Rebirth

WDC 2026 – Rebirth
Copyright: Fritz-Bauer-Institut/Siegfried Träger

Hardly any other major German city embraced Nazi ideology as quickly and thoroughly as Frankfurt. Under Mayor Friedrich Krebs, Frankfurt was intended to become a showcase city for National Socialism. Several institutions of the City of Frankfurt have created a commemorative platform on this topic, bringing together reliable sources to encourage active engagement with this period of history. The terror of Germany’s aggressive war, which claimed 50 million lives, led to the bombing of German cities by Allied forces.

The attack on Frankfurt on March 22, 1944, almost completely destroyed the core of the Old Town. After the Second World War, only a few buildings were rebuilt, including the Römer, Frankfurt’s city hall.

After the war, it was especially the Hessian Attorney General Fritz Bauer (1903–1968) who, as one of the few jurists, pursued the crimes of the National Socialists and initiated the Frankfurt Auschwitz Trials.

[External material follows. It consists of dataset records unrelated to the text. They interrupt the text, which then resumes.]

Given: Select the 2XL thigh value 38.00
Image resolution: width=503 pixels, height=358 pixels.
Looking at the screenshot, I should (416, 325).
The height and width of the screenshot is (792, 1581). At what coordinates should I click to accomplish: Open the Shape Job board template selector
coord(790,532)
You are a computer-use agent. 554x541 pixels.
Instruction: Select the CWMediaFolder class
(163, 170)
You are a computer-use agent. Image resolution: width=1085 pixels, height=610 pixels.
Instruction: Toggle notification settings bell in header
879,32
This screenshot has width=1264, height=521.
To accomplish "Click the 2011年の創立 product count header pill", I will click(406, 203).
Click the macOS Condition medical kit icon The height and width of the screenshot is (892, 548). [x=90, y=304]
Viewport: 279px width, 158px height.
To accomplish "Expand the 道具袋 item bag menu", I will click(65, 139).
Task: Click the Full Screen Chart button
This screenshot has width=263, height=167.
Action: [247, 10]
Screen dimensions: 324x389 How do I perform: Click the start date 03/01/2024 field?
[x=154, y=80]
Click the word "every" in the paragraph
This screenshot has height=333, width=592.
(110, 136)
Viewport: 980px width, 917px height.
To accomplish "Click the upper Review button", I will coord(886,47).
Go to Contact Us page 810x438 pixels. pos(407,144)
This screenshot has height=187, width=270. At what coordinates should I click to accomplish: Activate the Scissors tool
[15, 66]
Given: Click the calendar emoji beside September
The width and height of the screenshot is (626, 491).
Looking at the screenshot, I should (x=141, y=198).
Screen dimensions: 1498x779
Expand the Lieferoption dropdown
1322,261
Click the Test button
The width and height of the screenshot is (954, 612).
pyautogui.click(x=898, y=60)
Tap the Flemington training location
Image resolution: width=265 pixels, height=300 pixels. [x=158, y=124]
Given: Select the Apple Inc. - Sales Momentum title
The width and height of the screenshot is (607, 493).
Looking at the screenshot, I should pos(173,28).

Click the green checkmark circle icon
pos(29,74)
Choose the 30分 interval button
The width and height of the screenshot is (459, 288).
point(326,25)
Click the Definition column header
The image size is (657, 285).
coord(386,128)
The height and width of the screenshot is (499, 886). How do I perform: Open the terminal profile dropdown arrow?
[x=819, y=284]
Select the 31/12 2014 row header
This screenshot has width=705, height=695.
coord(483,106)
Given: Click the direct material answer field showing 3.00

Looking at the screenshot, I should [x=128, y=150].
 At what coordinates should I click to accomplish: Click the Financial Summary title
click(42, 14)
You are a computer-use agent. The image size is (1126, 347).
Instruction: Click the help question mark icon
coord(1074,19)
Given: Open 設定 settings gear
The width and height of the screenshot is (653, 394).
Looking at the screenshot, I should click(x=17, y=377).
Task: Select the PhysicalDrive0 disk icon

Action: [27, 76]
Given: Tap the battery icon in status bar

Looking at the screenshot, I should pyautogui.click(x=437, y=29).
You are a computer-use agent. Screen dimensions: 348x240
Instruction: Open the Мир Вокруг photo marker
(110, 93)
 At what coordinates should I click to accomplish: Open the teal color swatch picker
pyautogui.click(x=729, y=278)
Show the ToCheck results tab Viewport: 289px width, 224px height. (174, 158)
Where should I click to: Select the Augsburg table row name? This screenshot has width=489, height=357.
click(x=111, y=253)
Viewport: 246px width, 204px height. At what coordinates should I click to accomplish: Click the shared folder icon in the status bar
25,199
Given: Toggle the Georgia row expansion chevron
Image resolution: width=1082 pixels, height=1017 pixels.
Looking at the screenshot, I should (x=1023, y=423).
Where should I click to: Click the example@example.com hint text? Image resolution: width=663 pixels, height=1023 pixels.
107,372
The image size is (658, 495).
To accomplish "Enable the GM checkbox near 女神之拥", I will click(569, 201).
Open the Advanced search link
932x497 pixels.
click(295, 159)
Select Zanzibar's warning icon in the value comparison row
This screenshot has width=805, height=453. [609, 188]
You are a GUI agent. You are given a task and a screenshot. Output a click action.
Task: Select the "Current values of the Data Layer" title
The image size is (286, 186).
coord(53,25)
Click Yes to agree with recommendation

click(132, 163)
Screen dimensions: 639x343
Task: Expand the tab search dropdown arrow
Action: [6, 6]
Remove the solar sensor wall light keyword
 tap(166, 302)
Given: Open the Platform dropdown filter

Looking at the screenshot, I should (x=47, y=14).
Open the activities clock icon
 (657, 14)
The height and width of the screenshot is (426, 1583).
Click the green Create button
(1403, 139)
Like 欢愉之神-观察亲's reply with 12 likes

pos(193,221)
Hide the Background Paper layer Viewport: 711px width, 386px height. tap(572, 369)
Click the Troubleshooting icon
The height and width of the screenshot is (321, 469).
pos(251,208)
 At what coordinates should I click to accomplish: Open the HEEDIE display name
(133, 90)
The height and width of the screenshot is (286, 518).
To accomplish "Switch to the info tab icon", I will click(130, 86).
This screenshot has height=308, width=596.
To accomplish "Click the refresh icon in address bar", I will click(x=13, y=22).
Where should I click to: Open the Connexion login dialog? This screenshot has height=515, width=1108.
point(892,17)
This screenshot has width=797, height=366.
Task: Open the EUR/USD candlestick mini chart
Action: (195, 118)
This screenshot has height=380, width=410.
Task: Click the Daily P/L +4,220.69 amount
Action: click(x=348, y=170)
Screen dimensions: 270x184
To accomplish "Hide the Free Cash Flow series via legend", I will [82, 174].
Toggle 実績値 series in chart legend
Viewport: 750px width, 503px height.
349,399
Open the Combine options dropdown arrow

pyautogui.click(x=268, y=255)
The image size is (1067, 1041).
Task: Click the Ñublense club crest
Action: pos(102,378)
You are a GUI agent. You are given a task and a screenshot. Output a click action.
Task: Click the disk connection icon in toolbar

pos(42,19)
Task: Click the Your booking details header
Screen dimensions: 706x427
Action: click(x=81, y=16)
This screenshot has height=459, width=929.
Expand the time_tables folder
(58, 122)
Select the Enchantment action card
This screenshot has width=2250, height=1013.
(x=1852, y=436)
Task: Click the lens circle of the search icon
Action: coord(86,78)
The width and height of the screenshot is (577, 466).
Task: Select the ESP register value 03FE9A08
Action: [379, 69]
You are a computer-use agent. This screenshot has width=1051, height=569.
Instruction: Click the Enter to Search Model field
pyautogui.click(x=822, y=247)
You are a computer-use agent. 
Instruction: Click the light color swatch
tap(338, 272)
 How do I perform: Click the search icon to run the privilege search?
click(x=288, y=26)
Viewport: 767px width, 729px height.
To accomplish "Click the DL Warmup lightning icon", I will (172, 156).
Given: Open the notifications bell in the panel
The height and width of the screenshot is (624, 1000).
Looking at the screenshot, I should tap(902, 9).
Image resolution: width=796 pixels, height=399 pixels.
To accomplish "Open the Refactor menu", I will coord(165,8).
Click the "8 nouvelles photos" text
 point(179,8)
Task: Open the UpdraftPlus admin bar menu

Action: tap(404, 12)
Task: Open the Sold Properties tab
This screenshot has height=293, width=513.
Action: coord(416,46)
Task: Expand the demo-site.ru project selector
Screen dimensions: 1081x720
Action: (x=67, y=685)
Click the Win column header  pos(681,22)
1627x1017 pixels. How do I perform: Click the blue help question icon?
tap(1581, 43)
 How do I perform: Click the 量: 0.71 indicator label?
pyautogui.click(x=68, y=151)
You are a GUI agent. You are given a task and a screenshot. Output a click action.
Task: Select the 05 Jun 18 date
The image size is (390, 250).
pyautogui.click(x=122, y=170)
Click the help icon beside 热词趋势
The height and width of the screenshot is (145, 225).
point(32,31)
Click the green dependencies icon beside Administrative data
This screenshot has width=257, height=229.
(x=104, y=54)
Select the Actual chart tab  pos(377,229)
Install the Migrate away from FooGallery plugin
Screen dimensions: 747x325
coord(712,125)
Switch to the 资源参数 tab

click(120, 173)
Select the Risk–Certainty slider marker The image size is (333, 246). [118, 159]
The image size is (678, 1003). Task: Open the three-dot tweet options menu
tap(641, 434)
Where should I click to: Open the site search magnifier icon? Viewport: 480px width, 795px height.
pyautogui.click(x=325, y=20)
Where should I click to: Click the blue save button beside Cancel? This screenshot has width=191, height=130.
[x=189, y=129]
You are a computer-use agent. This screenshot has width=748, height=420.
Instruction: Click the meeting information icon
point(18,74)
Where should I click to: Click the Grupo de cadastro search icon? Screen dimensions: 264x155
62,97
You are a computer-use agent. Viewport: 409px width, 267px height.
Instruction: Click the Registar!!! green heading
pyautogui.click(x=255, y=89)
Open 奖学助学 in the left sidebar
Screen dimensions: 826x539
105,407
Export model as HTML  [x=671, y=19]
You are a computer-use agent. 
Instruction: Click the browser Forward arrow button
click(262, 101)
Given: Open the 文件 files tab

These began on December 20, 1963, in the Römer and were continued from April 1964 onward in the Saalbau Gallus.

Fritz Bauer (1903–1968) was a Jewish German jurist who became politically active at a young age. Dismissed from the judicial service by the National Socialists in 1933 and imprisoned for several months in the Heuberg concentration camp, he fled to Scandinavia in 1936. The SPD party chairman Kurt Schumacher supported his return to Germany in 1949. From 1956 until his death, he served as Attorney General of the State of Hesse in Frankfurt am Main. In this role, Bauer significantly advanced the legal prosecution of National Socialist crimes and is regarded as a central figure in the history of West Germany’s pursuit of justice for Nazi atrocities.

Copyright: formfellows

After the National Socialists seized power in early 1933, they sought to control culture, the media, and academia. Books by authors who did not fit into their ideological system were to disappear from libraries and public life. As part of a nationwide campaign, thousands of books were publicly burned in Frankfurt as well, on what was then the Opernplatz.